■ **EXTRAIT CHOISI**

....................

Olivier Morice et Laurent
de Caunes, les deux avocats d’Elisabeth Borrel, la veuve du juge Borrel, vont,
selon nos informations, déposer une plainte pour «pression sur
la justice» à l’encontre du porte-parole du Quai d’Orsay, Hervé
Ladsous.

Cette nouvelle procédure
est la troisième en France depuis la mort de Bernard Borrel, en 1995
à Djibouti. A l’instruction de départ, toujours en cours à
Paris, pour rechercher l’auteur et les causes de l’assassinat du petit juge
français, s’est ajoutée une seconde procédure, à
Versailles, pour «subornation de témoin». La cour d’appel
de Versailles voudrait entendre le chef des services secrets de Djibouti,
Hassan Saïd, comme simple témoin. Demande qui a donc vivement
mécontenté le président Omar Guelleh.

L’annonce par le Quai
d’Orsay, le 29 janvier, qu’il allait transmettre une copie du dossier à
Djibouti ne soulève pas la seule indignation des avocats d’Elisabeth
Borrel. Dans un communiqué, le Syndicat de la magistrature (SM, gauche)

....................

■ **CONSIGNE**
Recopiez mot pour mot l'intégralité de l'extrait sur la plainte visant le porte-parole du Quai d'Orsay.

■ **DONNÉES FOURNIES**

....................

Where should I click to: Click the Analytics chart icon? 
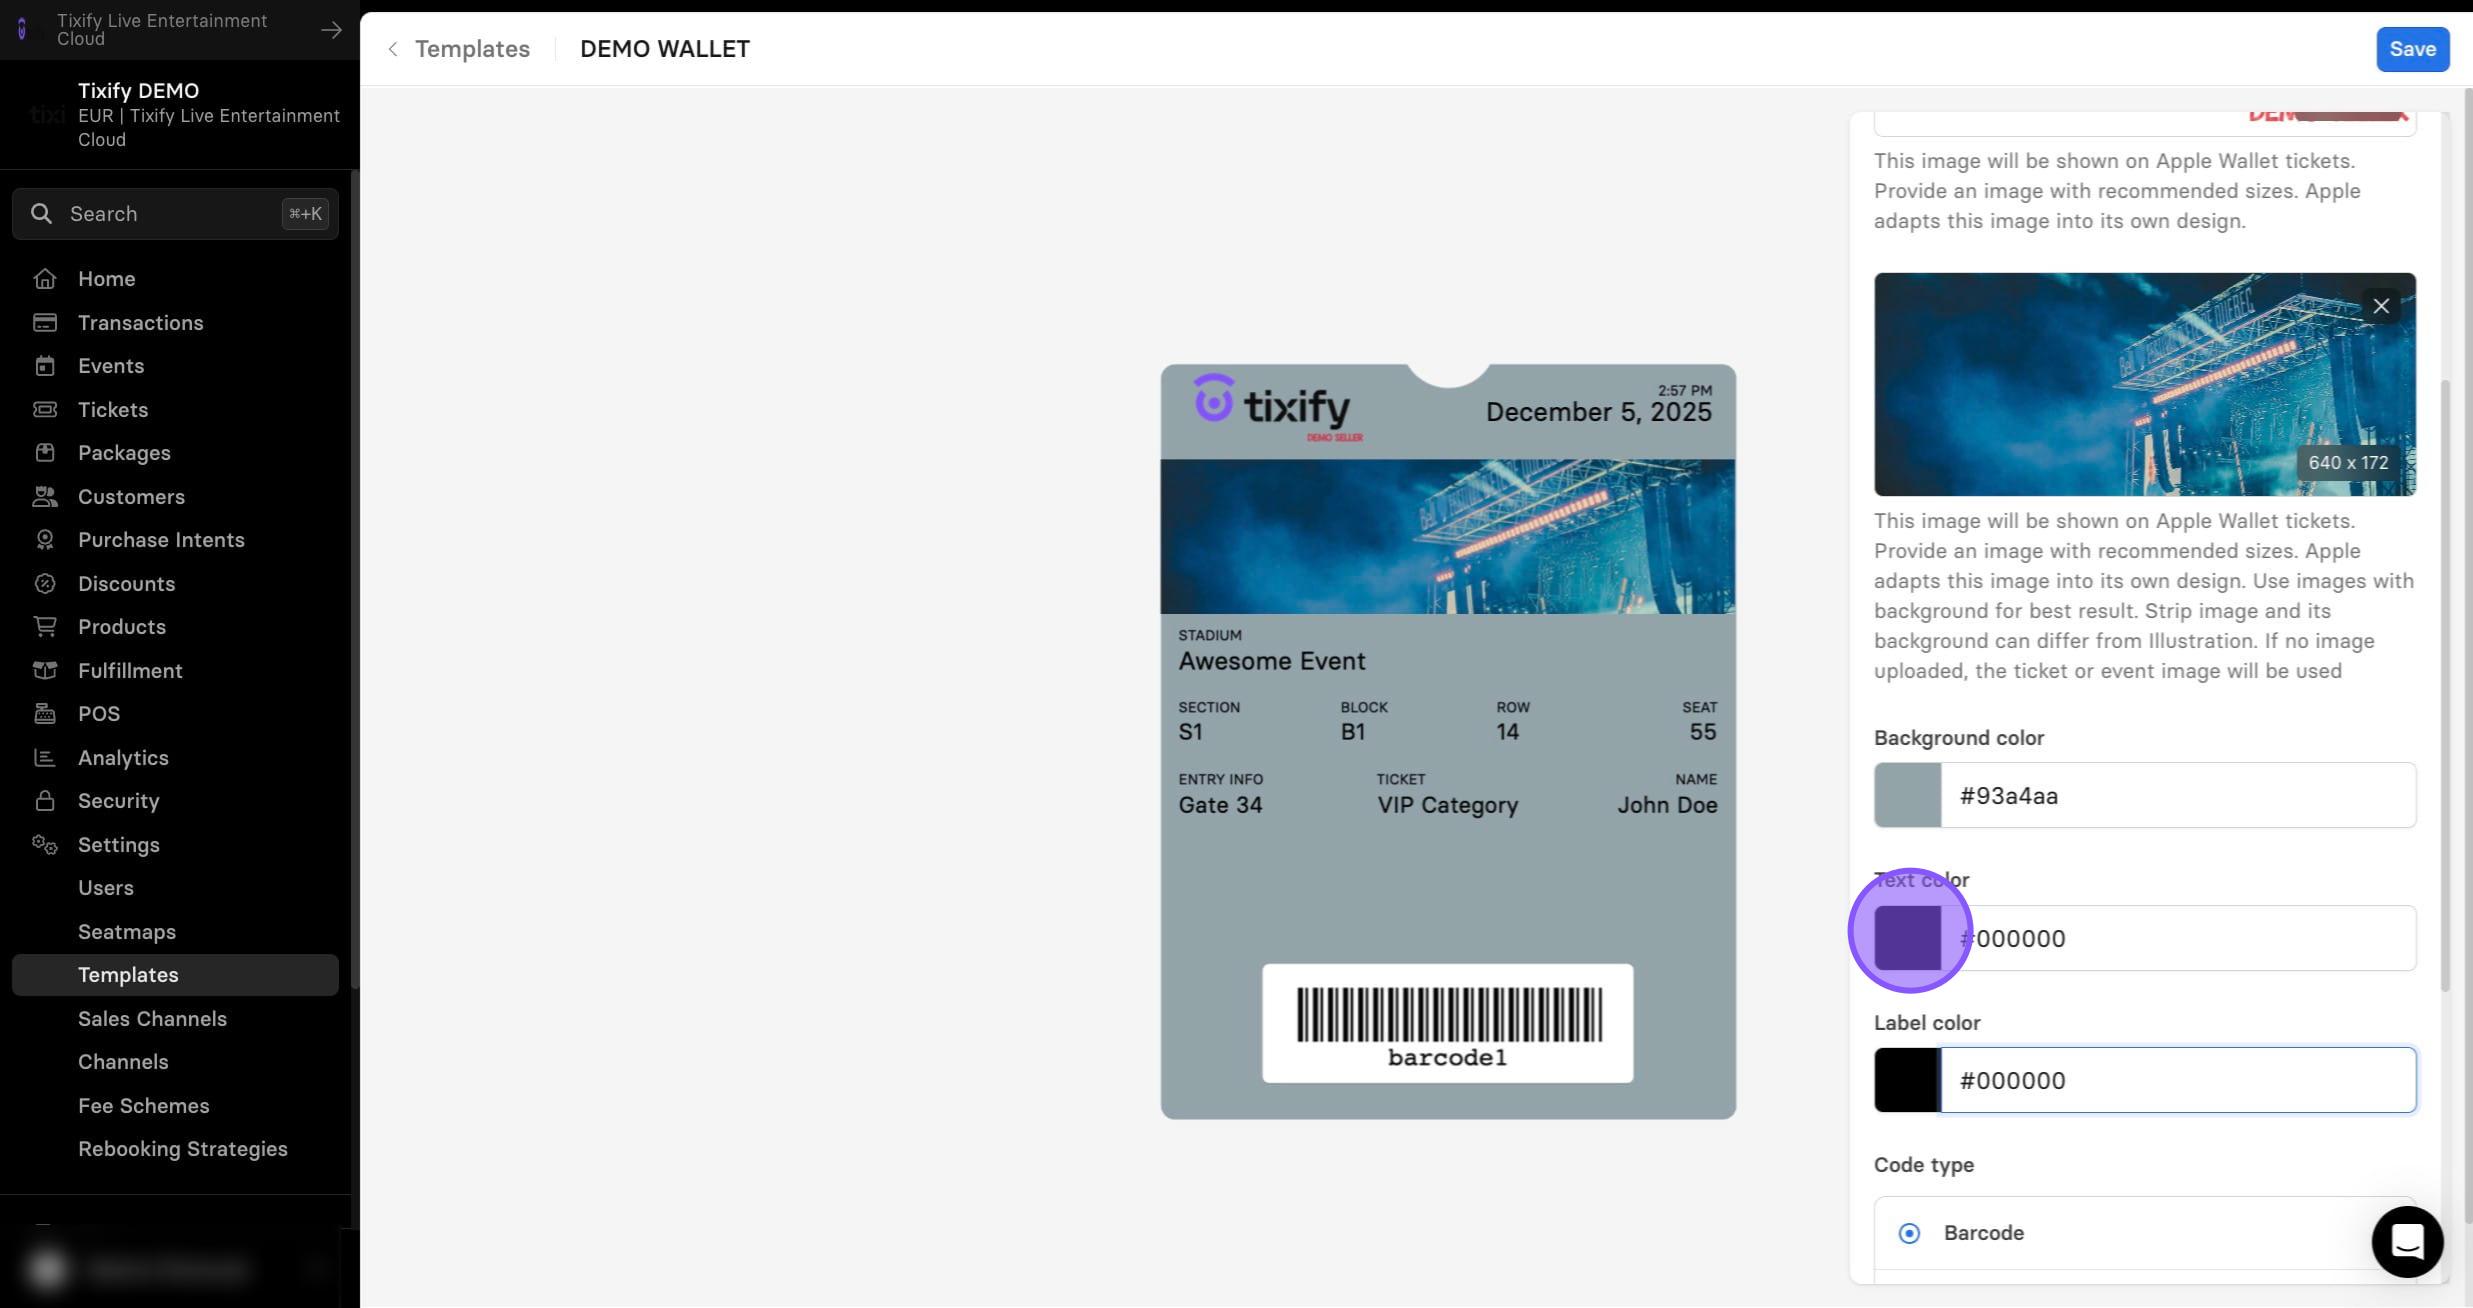tap(44, 758)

....................

■ **RÉPONSE ATTENDUE**
Olivier Morice et Laurent
de Caunes, les deux avocats d’Elisabeth Borrel, la veuve du juge Borrel, vont,
selon nos informations, déposer une plainte pour «pression sur
la justice» à l’encontre du porte-parole du Quai d’Orsay, Hervé
Ladsous.

Cette nouvelle procédure
est la troisième en France depuis la mort de Bernard Borrel, en 1995
à Djibouti. A l’instruction de départ, toujours en cours à
Paris, pour rechercher l’auteur et les causes de l’assassinat du petit juge
français, s’est ajoutée une seconde procédure, à
Versailles, pour «subornation de témoin». La cour d’appel
de Versailles voudrait entendre le chef des services secrets de Djibouti,
Hassan Saïd, comme simple témoin. Demande qui a donc vivement
mécontenté le président Omar Guelleh.

L’annonce par le Quai
d’Orsay, le 29 janvier, qu’il allait transmettre une copie du dossier à
Djibouti ne soulève pas la seule indignation des avocats d’Elisabeth
Borrel. Dans un communiqué, le Syndicat de la magistrature (SM, gauche)